▼

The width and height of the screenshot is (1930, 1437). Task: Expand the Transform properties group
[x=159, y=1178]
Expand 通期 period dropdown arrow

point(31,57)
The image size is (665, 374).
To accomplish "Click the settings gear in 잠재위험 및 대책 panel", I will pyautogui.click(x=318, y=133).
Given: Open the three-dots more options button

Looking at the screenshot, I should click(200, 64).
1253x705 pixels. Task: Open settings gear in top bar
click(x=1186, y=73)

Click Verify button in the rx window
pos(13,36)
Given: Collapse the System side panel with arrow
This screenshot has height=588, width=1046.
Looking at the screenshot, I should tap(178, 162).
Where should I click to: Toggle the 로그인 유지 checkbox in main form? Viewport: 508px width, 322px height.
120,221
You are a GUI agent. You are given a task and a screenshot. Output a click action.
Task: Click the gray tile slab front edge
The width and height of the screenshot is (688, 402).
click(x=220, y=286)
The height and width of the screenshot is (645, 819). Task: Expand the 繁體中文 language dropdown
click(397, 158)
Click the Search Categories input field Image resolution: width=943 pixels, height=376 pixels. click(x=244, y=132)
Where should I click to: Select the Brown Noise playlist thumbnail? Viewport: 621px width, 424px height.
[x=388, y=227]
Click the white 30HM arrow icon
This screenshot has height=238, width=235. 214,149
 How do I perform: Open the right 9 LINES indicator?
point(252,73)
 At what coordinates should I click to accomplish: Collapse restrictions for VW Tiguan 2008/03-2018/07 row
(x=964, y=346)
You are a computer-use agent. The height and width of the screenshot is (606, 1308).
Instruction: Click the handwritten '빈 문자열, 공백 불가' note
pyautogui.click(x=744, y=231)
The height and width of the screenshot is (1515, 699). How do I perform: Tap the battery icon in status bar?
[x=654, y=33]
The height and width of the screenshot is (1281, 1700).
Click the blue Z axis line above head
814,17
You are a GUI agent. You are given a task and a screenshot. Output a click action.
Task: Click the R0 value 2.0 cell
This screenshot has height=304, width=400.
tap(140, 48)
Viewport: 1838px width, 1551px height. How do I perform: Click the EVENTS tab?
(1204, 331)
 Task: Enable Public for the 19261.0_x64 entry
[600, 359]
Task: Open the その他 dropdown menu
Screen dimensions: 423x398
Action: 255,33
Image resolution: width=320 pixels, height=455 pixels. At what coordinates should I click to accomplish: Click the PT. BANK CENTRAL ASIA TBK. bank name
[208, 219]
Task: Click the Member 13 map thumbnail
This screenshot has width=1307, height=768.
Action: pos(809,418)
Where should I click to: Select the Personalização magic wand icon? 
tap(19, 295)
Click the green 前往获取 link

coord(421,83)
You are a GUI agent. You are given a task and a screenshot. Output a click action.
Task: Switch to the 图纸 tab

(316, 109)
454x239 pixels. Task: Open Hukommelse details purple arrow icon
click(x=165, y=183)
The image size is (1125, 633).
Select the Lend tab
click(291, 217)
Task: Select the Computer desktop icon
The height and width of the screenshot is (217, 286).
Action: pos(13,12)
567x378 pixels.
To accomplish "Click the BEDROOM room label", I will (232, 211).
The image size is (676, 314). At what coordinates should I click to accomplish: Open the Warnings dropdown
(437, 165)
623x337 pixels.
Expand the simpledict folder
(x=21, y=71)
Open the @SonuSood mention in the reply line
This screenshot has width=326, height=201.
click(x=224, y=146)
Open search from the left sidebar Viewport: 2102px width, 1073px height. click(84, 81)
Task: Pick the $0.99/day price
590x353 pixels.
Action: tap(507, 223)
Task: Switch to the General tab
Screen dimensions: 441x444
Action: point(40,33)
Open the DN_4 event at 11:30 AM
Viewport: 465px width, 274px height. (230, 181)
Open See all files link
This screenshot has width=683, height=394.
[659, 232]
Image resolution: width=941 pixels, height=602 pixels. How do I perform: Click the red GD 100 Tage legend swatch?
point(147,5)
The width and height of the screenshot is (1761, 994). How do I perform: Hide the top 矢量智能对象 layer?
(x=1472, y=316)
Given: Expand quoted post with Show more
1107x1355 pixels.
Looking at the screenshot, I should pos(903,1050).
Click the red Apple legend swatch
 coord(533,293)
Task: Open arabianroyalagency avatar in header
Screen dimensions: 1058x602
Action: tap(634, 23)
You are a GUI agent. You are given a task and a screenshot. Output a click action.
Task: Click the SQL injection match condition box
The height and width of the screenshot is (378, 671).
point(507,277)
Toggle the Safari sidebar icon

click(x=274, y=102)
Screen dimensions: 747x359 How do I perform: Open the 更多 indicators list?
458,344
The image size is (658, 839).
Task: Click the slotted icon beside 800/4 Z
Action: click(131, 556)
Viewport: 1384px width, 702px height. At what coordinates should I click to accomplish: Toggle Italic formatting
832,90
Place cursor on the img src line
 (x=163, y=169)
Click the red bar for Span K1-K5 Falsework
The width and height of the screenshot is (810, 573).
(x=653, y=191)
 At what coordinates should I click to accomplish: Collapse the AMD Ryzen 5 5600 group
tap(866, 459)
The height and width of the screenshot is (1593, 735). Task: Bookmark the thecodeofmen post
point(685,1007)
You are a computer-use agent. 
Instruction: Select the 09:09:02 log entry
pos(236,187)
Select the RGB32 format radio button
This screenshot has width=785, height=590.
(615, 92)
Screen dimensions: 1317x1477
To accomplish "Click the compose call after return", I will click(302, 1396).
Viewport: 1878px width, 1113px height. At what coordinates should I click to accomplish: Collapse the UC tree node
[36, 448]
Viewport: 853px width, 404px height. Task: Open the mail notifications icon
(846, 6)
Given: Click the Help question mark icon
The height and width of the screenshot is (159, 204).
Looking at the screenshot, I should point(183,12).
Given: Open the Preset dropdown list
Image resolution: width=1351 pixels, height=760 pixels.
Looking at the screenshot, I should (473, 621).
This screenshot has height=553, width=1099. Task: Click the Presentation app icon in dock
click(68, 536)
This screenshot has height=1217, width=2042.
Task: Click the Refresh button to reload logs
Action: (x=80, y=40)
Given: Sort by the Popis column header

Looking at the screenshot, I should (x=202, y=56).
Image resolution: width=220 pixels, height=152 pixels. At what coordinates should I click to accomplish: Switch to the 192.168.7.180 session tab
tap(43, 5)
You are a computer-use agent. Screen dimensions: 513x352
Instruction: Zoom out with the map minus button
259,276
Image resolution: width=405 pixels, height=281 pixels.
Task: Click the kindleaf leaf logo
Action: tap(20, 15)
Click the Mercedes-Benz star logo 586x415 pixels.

▲

◆ **What is being asked**
Write out the data again from the line that contains "454x239 pixels. Task: Open" through the line that contains "will (232, 211).", both included, keeping every line as it is but adding 50 to each coordinate in the answers.

◆ **Solution to this task**
454x239 pixels. Task: Open Hukommelse details purple arrow icon
click(x=215, y=233)
The image size is (1125, 633).
Select the Lend tab
click(341, 267)
Task: Select the Computer desktop icon
The height and width of the screenshot is (217, 286).
Action: pos(63,62)
567x378 pixels.
To accomplish "Click the BEDROOM room label", I will (282, 261).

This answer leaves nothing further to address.